TASK ITEM: Begin at the line containing "Fetus (93, 636)" in the data below and go on through the line containing "[Twitter] (57, 215)", repeating each line exactly; include both ends and no other line.

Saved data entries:
<<<<

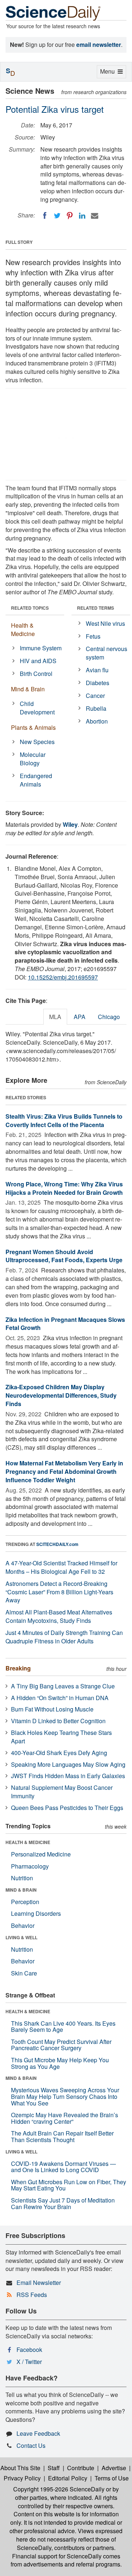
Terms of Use (112, 2478)
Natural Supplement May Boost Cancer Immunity (62, 1791)
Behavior (22, 1925)
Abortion (97, 721)
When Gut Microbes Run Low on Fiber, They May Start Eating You (68, 2185)
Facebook (29, 2349)
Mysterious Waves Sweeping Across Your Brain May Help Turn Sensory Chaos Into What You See (65, 2096)
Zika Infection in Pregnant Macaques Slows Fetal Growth (65, 1323)
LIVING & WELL (21, 1937)
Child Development (37, 707)
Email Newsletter (38, 2282)
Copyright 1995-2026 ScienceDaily (58, 2489)
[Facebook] (44, 215)
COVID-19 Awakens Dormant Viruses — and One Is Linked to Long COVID (63, 2166)
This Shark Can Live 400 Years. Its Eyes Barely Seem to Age (63, 2026)
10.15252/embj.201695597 (63, 977)
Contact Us (30, 2445)
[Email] (94, 215)
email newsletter (98, 44)
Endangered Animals (36, 780)
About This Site (20, 2468)
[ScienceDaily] (53, 12)
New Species (37, 741)
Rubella (96, 708)
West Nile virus (105, 623)
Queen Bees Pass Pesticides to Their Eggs (67, 1807)
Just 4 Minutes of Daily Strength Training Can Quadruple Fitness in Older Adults (64, 1636)
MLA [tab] (55, 1016)
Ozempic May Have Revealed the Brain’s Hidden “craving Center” (64, 2118)
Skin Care (24, 1973)
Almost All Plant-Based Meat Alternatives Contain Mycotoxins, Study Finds (59, 1616)
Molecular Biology (32, 758)
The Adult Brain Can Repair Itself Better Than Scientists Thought (62, 2136)
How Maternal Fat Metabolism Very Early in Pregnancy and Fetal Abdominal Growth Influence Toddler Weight (64, 1471)
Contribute (80, 2468)
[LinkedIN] (82, 215)
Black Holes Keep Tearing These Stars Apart (61, 1736)
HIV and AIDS (38, 661)
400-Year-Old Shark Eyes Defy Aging (59, 1752)
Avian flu (97, 670)
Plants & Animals (33, 727)
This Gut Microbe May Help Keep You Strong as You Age (60, 2063)
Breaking (18, 1668)
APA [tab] (79, 1016)
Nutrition (22, 1878)
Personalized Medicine (41, 1854)
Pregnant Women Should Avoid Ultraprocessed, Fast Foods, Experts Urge (64, 1256)
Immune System (41, 648)
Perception (25, 1901)
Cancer (95, 695)
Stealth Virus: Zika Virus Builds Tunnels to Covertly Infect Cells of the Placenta (64, 1120)
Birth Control (36, 673)
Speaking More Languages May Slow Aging (68, 1764)
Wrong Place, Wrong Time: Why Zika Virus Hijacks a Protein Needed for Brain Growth (64, 1188)
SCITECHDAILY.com (57, 1544)
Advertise (114, 2468)
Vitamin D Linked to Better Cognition (58, 1721)
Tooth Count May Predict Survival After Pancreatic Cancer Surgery (61, 2044)
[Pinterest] (69, 215)
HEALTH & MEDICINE (28, 1842)
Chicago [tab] (109, 1016)
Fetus (93, 636)
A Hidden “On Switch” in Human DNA (60, 1698)
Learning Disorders (36, 1913)
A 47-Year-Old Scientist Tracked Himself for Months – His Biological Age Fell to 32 (61, 1567)
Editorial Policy (67, 2478)
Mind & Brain (28, 689)
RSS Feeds (31, 2294)
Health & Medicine (23, 629)
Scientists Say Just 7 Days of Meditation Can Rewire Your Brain (63, 2203)
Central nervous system (106, 652)
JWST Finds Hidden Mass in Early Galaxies (68, 1776)
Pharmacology (30, 1866)
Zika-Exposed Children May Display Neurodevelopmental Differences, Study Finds (61, 1395)
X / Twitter (29, 2361)
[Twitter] (57, 215)
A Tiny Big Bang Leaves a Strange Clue (63, 1686)
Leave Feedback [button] (38, 2433)
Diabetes (97, 683)
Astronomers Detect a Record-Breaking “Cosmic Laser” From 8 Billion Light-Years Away (59, 1592)
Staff (54, 2468)
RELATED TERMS (95, 608)
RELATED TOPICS (30, 608)
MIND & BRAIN (21, 1890)
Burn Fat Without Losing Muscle (52, 1709)
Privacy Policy (22, 2478)
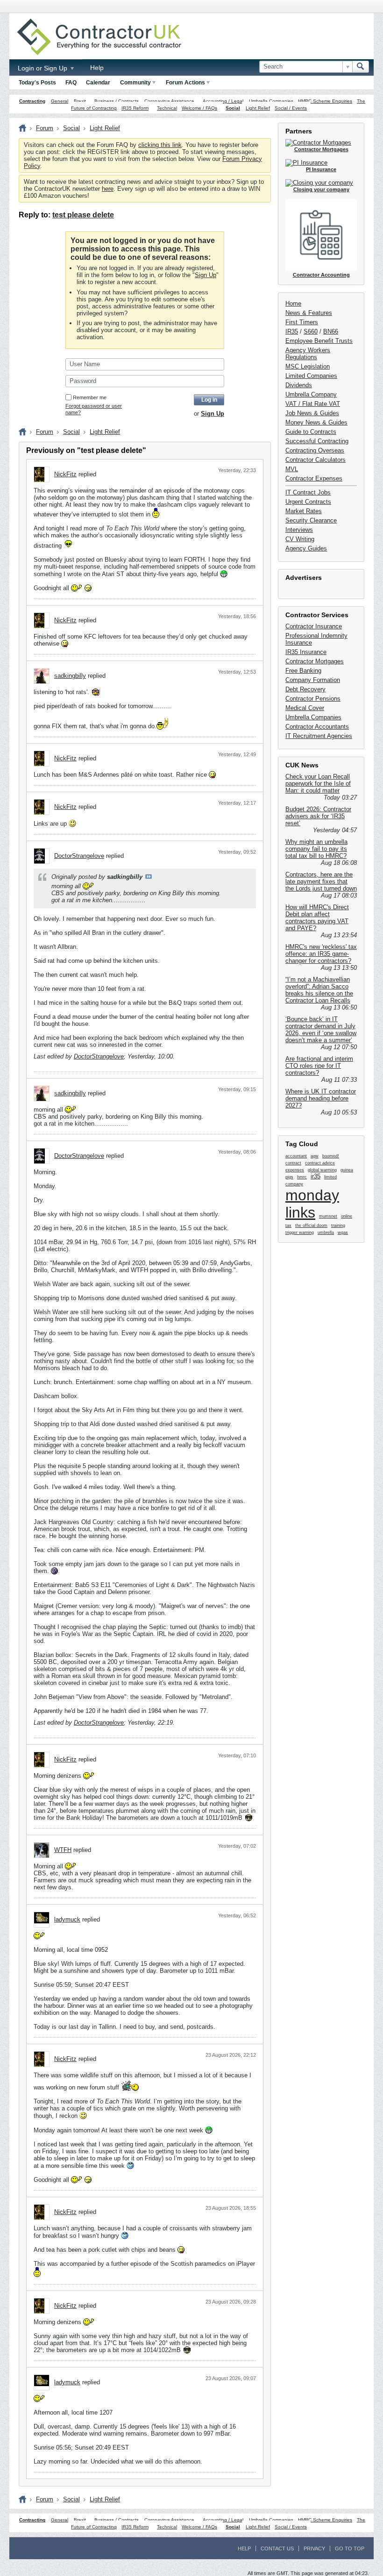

>>>>

RESPONSE TO THE TASK:
Fetus (93, 636)
A Hidden “On Switch” in Human DNA (60, 1698)
Learning Disorders (36, 1913)
A 47-Year-Old Scientist Tracked Himself for Months – His Biological Age Fell to 32 (61, 1567)
Editorial Policy (67, 2478)
Mind & Brain (28, 689)
RSS Feeds (31, 2294)
Health & Medicine (23, 629)
Scientists Say Just 7 Days of Meditation Can Rewire Your Brain (63, 2203)
Central nervous system (106, 652)
JWST Finds Hidden Mass in Early Galaxies (68, 1776)
Pharmacology (30, 1866)
Zika-Exposed Children May Display Neurodevelopmental Differences, Study Finds (61, 1395)
X / Twitter (29, 2361)
[Twitter] (57, 215)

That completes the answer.